L'anello ferroviario, Orlando: | "Contratto folle da rescindere"

L’anello ferroviario, Orlando: | “Contratto folle da rescindere”

Il sindaco:  "Sottoscritto da Cammarata, sembra essere stato fatto per ottenere il minimo risultato"

PALERMO – “Il contratto per la realizzazione dell’Anello ferroviario che abbiamo trovato già sottoscritto nel 2012 con l’avallo dell’Amministrazione Cammarata sembra essere stato scritto per ottenere il minimo risultato, causando il massimo disagio ai cittadini. Un contratto adatto a lavori da realizzare in aperta campagna e non in un centro urbano.” E’ questa una parte della lettera aperta che Leoluca Orlando ha distribuito oggi ai commercianti e residenti di via Sicilia e che sarà distribuita anche nelle altre zone interessate dai cantieri.

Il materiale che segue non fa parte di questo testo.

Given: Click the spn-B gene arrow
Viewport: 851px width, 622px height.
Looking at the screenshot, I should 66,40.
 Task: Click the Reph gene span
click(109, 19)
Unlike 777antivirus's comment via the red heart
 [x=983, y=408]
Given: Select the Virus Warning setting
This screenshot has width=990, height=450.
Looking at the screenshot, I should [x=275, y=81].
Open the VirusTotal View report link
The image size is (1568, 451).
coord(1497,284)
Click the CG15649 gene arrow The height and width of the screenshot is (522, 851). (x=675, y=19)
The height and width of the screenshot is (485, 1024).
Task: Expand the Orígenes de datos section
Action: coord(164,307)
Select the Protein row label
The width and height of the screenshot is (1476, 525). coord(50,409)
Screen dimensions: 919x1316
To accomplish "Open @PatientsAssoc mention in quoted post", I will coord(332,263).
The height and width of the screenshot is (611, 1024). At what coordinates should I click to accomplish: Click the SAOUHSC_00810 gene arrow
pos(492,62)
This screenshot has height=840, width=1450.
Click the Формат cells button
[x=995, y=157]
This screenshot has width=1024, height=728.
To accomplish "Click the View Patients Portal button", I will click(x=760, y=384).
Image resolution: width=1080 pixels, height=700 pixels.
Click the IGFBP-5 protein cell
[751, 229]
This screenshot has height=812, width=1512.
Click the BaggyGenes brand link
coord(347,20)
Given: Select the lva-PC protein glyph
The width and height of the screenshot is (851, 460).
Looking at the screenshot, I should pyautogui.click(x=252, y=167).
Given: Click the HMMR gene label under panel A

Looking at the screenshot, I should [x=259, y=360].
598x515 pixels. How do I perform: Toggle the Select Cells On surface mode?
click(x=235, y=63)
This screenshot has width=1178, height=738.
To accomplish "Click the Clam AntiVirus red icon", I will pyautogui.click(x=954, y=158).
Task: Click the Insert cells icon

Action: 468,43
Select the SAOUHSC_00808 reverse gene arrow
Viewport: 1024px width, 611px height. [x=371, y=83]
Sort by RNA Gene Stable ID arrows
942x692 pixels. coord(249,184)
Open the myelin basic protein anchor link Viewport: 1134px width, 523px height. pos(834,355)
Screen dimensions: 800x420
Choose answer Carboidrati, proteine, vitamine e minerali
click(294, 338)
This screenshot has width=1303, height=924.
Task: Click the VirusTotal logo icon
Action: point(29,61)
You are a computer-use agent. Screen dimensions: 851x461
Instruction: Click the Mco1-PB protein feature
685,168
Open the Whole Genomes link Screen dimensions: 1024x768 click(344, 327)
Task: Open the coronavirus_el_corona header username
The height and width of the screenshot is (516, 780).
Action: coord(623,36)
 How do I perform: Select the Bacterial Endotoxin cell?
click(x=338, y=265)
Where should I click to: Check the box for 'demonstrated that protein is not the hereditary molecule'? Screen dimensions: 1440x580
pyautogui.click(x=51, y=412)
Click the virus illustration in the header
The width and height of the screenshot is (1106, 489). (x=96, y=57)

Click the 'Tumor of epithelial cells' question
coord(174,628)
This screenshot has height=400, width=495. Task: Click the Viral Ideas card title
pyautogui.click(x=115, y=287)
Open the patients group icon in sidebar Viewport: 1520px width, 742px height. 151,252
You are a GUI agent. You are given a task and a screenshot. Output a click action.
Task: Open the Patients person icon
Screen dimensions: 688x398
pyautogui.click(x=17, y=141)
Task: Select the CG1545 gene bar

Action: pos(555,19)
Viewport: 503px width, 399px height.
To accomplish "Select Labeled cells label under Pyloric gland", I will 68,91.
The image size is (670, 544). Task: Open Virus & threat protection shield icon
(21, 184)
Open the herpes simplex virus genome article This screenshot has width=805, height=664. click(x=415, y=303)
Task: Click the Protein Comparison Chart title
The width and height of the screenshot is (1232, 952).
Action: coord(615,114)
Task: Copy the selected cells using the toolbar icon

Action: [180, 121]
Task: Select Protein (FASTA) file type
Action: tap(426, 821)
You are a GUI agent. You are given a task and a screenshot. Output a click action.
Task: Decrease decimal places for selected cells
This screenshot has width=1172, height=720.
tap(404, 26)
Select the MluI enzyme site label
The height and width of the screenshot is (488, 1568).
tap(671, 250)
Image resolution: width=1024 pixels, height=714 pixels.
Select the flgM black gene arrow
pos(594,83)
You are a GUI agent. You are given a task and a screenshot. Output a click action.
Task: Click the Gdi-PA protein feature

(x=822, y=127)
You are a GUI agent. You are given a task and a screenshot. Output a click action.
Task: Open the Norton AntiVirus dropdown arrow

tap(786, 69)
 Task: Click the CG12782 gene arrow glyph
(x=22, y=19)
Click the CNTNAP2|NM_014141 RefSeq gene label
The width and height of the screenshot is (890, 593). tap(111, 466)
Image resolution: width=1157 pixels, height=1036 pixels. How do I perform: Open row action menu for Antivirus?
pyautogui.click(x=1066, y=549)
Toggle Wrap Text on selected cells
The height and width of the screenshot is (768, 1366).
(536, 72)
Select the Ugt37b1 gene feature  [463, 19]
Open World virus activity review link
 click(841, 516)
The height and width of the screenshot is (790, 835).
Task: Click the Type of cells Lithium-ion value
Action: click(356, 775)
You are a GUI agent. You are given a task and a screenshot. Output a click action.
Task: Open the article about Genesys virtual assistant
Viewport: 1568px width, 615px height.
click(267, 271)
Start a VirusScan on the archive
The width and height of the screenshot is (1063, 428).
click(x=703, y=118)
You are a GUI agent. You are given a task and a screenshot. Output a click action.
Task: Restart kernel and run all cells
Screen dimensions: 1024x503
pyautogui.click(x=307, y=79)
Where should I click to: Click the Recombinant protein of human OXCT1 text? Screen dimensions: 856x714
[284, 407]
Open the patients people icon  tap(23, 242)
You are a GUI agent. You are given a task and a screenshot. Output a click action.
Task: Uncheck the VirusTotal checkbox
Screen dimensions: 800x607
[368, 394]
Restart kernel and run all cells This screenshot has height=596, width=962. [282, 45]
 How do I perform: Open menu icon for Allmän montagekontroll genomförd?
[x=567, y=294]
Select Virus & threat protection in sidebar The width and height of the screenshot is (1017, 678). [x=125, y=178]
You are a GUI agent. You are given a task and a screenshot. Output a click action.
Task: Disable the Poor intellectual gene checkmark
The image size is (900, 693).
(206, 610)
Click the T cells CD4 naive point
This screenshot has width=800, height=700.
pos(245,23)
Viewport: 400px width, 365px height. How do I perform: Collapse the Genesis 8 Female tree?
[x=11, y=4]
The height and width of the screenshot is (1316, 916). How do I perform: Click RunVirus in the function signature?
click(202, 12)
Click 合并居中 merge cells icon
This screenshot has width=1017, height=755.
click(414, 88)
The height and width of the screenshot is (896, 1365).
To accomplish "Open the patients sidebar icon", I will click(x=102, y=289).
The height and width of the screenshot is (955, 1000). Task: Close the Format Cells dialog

Nella sua lettera, Orlando ricorda che “il contratto per l’Anello ferroviario è stato sottoscritto quando il sindaco Cammarata era Commissario straordinario per la mobilità (da ottobre 2002, ndr), con poteri e fondi straordinari. E’ un contratto folle che prevedeva l’occupazione simultanea di tutte le aree, senza garantire velocità dei lavori e soprattutto impedendo forme di controllo da parte del Comune e dei cittadini.” Una situazione aggravata dalla crisi finanziaria dell’azienda che ha ulteriormente rallentato i lavori fino sostanzialmente a fermarli. Orlando ricorda che già per “cinque volte il Comune ha chiesto a Rfi di procedere alla rescissione del contratto, affinché si possa avviare una nuova fase e riprendere i lavoro in modo corretto e veloce”. “Mentre torniamo a chiedere per l’ennesima volta che sia rescisso il contratto con un’azienda che evidentemente ha gravissime difficoltà a portare avanti i lavori – afferma Orlando – il Comune valuterà come intervenire per sostenere legalmente quei cittadini, soprattutto commercianti, che hanno subito un evidente danno economico in questi anni. Molti cittadini hanno tutto il diritto di avviare una class-action e su questo piano il Comune potrò sostenerli, affiancando all’azione politica nei confronti del Governo ed Rfi, quella giuridica e legale”.

*Aggiornamento ore 19.56
“Il cantiere dell’Anello ferroviario di Palermo deve andare avanti, però è necessario che il governo nazionale nomini in tempi ravvicinati il commissario straordinario della Tecnis”. Lo dicono Feneal Uil, Filca Cisl e Fillea Cgil dopo l’incontro in prefettura e il sit-in di protesta dei lavoratori che si è svolto in mattinata via Cavour. “Non si devono interrompere i lavori. La rescissione del contratto – aggiungono i segretari di Cgil, Cisl e Uil Enzo Campo, Mimmo Milazzo e Claudio Barone, congiuntamente ai Ignazio Baudo, Paolo D’Anca e Francesco Piastra, per Feneal Uil, Filca Cisl e Fillea Cgil, in risposta all’amministrazione comunale – causerebbe il blocco del cantiere per tanti anni, perché riappaltare un’opera edile è molto complesso, e soprattutto la città resterebbe sventrata e le aree di cantiere impraticabili. Il governo deve accelerare la nomina del commissario straordinario, perché in ambito commissariale si possono trovare soluzioni per dare continuità e accelerare la definizione dell’opera”. Per quanto riguarda il pagamento delle spettanze ai lavoratori di Palermo, in arretrato di 4 mensilità, i sindacati chiedono di vincolare le somme degli incassi del cantiere palermitano dell’Anello ferroviario ai pagamenti delle retribuzioni. “Nell’immediato, per consentire che il cantiere vada avanti, così come sono state trovate soluzioni per pagare i fornitori abbiamo chiesto al prefetto di trovare una soluzione anche per i lavoratori, con il pagamento diretto delle retribuzioni arretrate”. Domani gli edili della Tecnis partecipano allo sciopero nazionale dell’edilizia e saranno alla manifestazione in piazza Indipendenza. “Abbiamo chiesto un tavolo istituzionale con Rfi, Comune e Tecnis – aggiungono i sindacati – La prefettura si è riservata di dare una risposta. In attesa domani ci saranno altre 8 ore di sciopero da parte della Tecnis”.